When we consider the cases where there is at least one pair of consecutive numbers, we need to take three things into consideration. The first is straightforward. For each pair of consecutive numbers, there is one less bucket available, so we can adjust the formula for \(n(C_0)\) accordingly. For instance, if there is exactly one pair of consecutive numbers in the case where \(x = 4\) and \(y = 9\), there are three walls (one of which uses two balls) and four buckets. Hence, in that case, \(n = x\) and \(m = y – x – (x – 1) + 1 = y – 2x + 2\).
Secondly, since we are pulling four (\(x\)) balls, we can have up to two (\(\lfloor{\frac{x}{2}}\rfloor\)) pairs of consecutive numbers. This means that our final formula will need to make use of sums, adding up the various cases for \(n(C_2)\). In this specific case, let’s use \(n(C_{21})\) for the case where we have one consecutive pair and \(n(C_{22})\) for the case where we have two.
The third consideration is how the pairs are placed. If there is one pair among a three walls, it could be the first wall, the second wall, or the third wall. Here we will be using the combination (binomial) function yet again. If we have \(w\) walls and \(v\) pairs, then there are \(\frac{w!}{v!(w-v)!}\) ways of distributing those pairs.
In the specific case for \(C_{21}\), \(w = 3\) and \(v = 1\), so \(\frac{w!}{v!(w-v)!}=\frac{3!}{1!(3-1)!}=3\). Thus \[n(C_{21}) = 3 \cdot \frac{(y-x+1)!}{(y-2x+2)!(x-1)!} = \frac{3 \cdot (9-4+1)!}{(9-2\cdot 4+2)!(4-1)!} = \frac{3 \cdot 6!}{3!\cdot 3!} = 60\]
Meanwhile, for \(C_{22}\), \(w = 2\) and \(v = 2\), giving us a multiplier of 1. \(n =x-1\) and \(m = y-2x+3\), so \[n(C_{22}) = \frac{(y-x+1)!}{(y-2x+3)!(x-2)!} =\frac{(9-4+1)!}{(9-2\cdot 4+3)!(4-2)!} = \frac{6!}{4!\cdot 2!} = 15\]
Both of these match our manual counts. Notice our count formula is only slightly changed from the case of \(n(C_0)\).
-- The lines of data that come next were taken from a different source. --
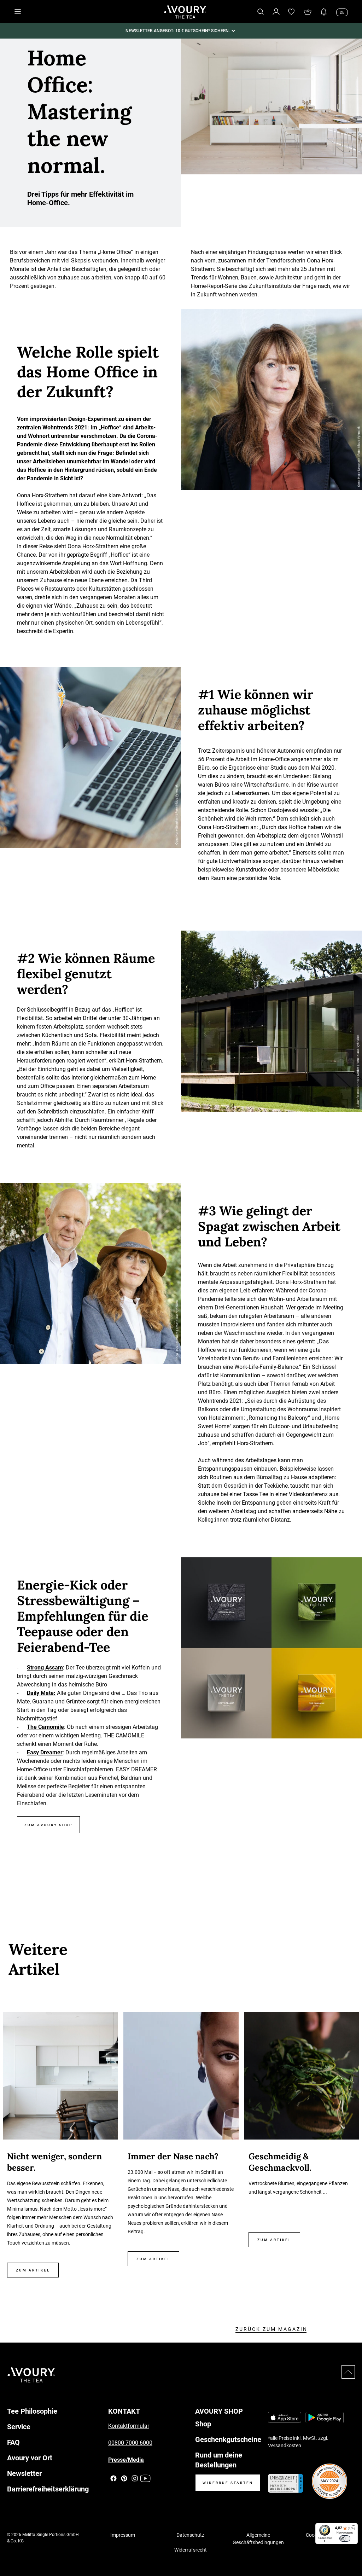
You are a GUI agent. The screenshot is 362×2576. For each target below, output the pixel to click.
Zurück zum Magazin (271, 2329)
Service (18, 2426)
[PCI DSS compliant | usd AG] (329, 2481)
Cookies (314, 2535)
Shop (203, 2424)
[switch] (344, 2538)
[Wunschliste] (291, 11)
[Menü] (353, 2527)
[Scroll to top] (348, 2372)
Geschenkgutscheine (228, 2439)
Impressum (122, 2535)
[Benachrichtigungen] (324, 12)
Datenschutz (190, 2535)
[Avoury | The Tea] (31, 2374)
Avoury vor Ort (29, 2458)
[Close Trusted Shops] (352, 2550)
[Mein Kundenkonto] (276, 11)
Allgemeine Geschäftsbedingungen (258, 2538)
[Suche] (260, 11)
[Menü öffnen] (17, 11)
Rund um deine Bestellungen (218, 2460)
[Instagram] (134, 2478)
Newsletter (24, 2473)
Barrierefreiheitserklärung (48, 2489)
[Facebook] (113, 2478)
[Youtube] (145, 2478)
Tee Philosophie (32, 2411)
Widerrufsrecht (190, 2550)
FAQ (13, 2442)
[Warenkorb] (307, 12)
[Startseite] (185, 12)
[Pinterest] (124, 2478)
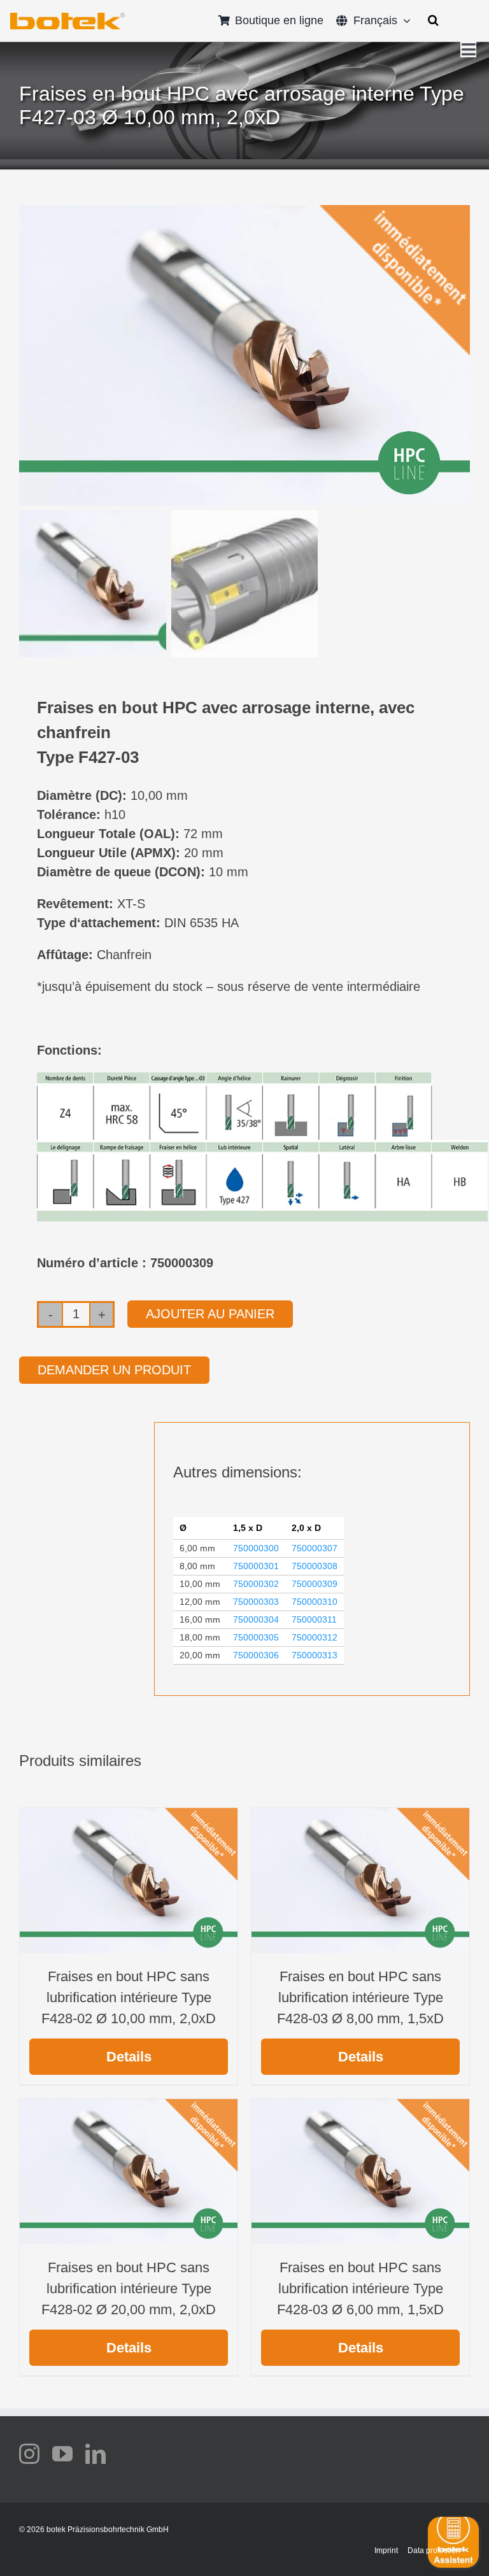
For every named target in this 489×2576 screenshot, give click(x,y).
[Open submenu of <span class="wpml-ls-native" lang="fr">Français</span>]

I’ll use new notation so we can generalize across all cases: \(n(P_k)\), where \(k\) represents the number of pairs of consecutive numbers. In general, \(n = x + 1 – k\) and \(m = y – 2x + 1 + k\), yielding \(m + n – 1=y-x+1\). Let \(M\) be the number of ways of distributing the pairs, so \[n(P_k) = M \cdot \frac{(y-x+1)!}{(y-2x+1+k)!(x-k)!}\]
Let’s look again at \(M\). Recall that \(M=\frac{w!}{v!(w-v)!}\). \(v=k\) and \(w=x-k\), so \(M=\frac{(x-k)!}{k!(x-2k)!}\). This gives us: \[n(P_k) = \frac{(y-x+1)!}{(y-2x+1+k)!(x-2k)!k!}\]
Before we wrap up, let’s check this again, just to verify. For \(x = 4\) and \(y = 9\),
- \(n(P_0) = \frac{(9-4+1)!}{(9-8+1+0)!(4-0)!0!} = \frac{6!}{2!4!0!} = 15\)
- \(n(P_1) = \frac{(9-4+1)!}{(9-8+1+1)!(4-2)!1!} = \frac{6!}{3!2!1!} = 60\)
- \(n(P_2) = \frac{(9-4+1)!}{(9-8+1+2)!(4-4)!2!} = \frac{6!}{4!0!2!} = 15\)
… which is exactly what we got through manual counting.
Since we have the same formula for the cases where there are no pairs and those where there are any number of pairs, we can generalize. Recall that \(k\) can take any integer value from 0 to \(\frac{x}{2}\). Our total count of cases that do not satisfy the initial condition of three or more consecutive numbers is: \[n(\overline{E})=\sum_{k=0}^{\lfloor{\frac{x}{2}}\rfloor} \frac{(y-x+1)!}{(y-2x+1+k)!(x-2k)!k!}\]
Recall the total count of possibilities: \(n(S) = \frac{y!}{x!(y-x)!}\). Hence \[P(\overline{E}) =\frac{n(\overline{E})}{n(S)} = \frac{x!(y-x)!}{y!}\sum_{k=0}^{\lfloor{\frac{x}{2}}\rfloor} \frac{(y-x+1)!}{(y-2x+1+k)!(x-2k)!k!} \\ = \frac{x!(y-x)!(y-x+1)!}{y!}\sum_{k=0}^{\lfloor{\frac{x}{2}}\rfloor} \frac{1}{(y-2x+1+k)!(x-2k)!k!} \] and \[P(E) = 1-\frac{x!(y-x)!(y-x+1)!}{y!}\sum_{k=0}^{\lfloor{\frac{x}{2}}\rfloor} \frac{1}{(y-2x+1+k)!(x-2k)!k!}\]
For the example case, drawing four balls from a pool of nine, we have (verified on WolframAlpha): \[P(E) = 1-\frac{4!(9-4)!(9-4+1)!}{9!}\sum_{k=0}^{2} \frac{1}{(9-2\cdot 4+1+k)!(4-2k)!k!} \\ \approx 0.285714 \]
For the original case, drawing twenty balls from a pool of eighty, we have (verified on WolframAlpha): \[P(E) = 1-\frac{20!(80-20)!(80-20+1)!}{80!}\sum_{k=0}^{10} \frac{1}{(80-2\cdot 20+1+k)!(20-2k)!k!} \\ \approx 0.635344 \]
This matches the estimate that two commenters in the original thread (Rob McCrea and Martin Renold) got through running experiments through Python.